Perhaps Lord True will gather all the suspects in a Lords dining room shortly to unveil the culprit. It may be that the audience for this whodunit will say, “Oh, them...”, and change channels when the CBA’s backers are eventually named. It is not as if the cost of one poll, even if it is a fancy multilevel regression and post-stratification analysis, is a huge sum in the history of British political funding. And it is not as if the plot to oust Sunak has been anything other than a miserable failure.

But the mystery of the CBA’s funding does matter for the future of the Conservative Party. As David Gauke, the Tory MP who was expelled from the parliamentary party by Johnson for ideological thought-crime, put it: “Post-election, there’s going to be plenty of money spent for the purpose of moving the Tory party further to the right.”

The platform of the ideologues who want to take over the Tories after the election was set out clearly by the poll question asked on behalf of the CBA, pitting a “hypothetical” Tory leader against Keir Starmer. This leader would be tough on small boats; be tough on crime and antisocial behaviour; cut legal immigration; cut taxes; and cut NHS waiting times. It might be described as Johnson-Trussite impossibilism, a mirror-image of the Bennite impossibilism that convulsed the Labour Party in the 1980s and nearly won the 2017 election.

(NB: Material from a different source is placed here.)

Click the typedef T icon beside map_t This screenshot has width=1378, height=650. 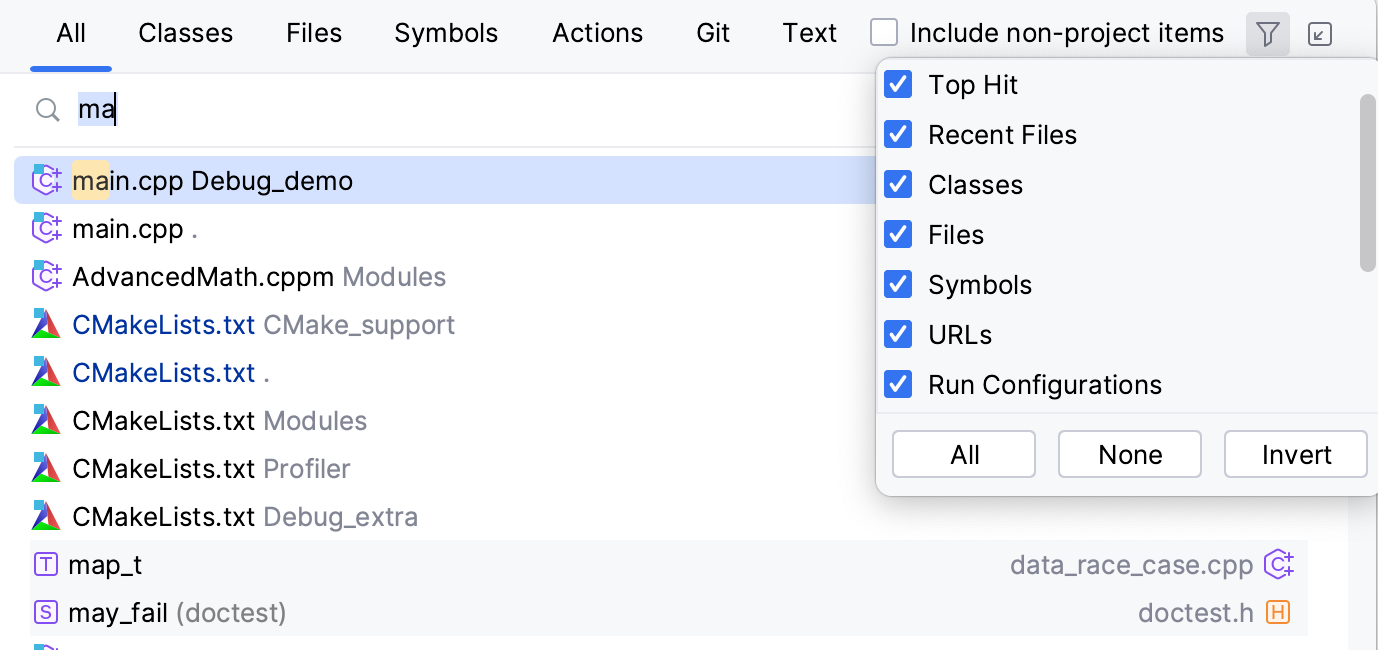point(45,564)
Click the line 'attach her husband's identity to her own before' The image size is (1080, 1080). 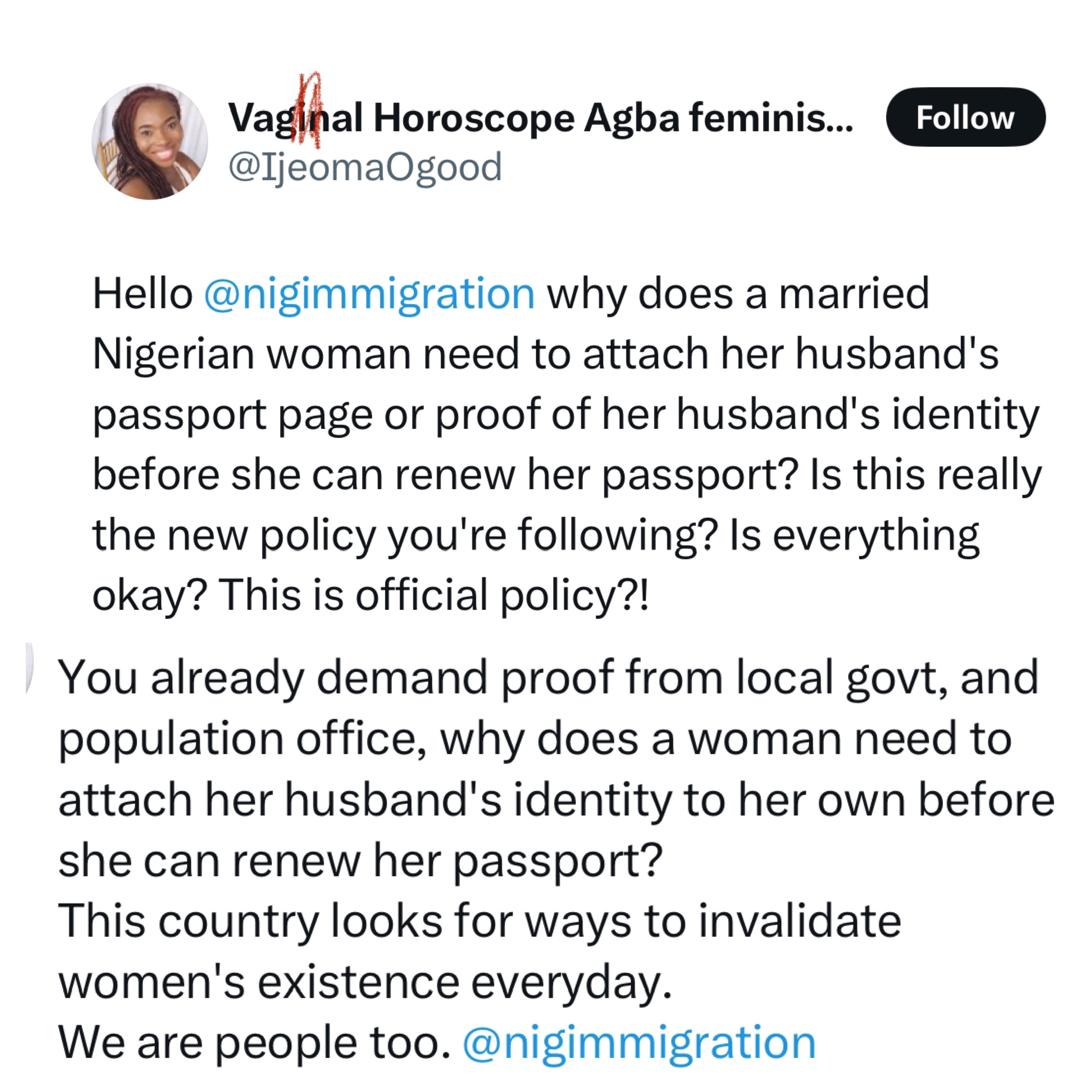point(556,799)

But unlike the Labour variety, this Tory impossibilism doesn’t have a leadership candidate. Kemi Badenoch, still the bookmakers’ favourite to be leader of the opposition after the election, has already shown a fatal streak of reasonableness, refusing to scrap all EU-derived law. Penny Mordaunt put on a shocking display of loyalty to Sunak in the Commons yesterday, praising him as a “wonderful dad”. But then who? Braverman? Robert Jenrick? Nigel Farage? Priti Patel? David Frost? Really?

The plot thickens. And it doesn’t make any more sense.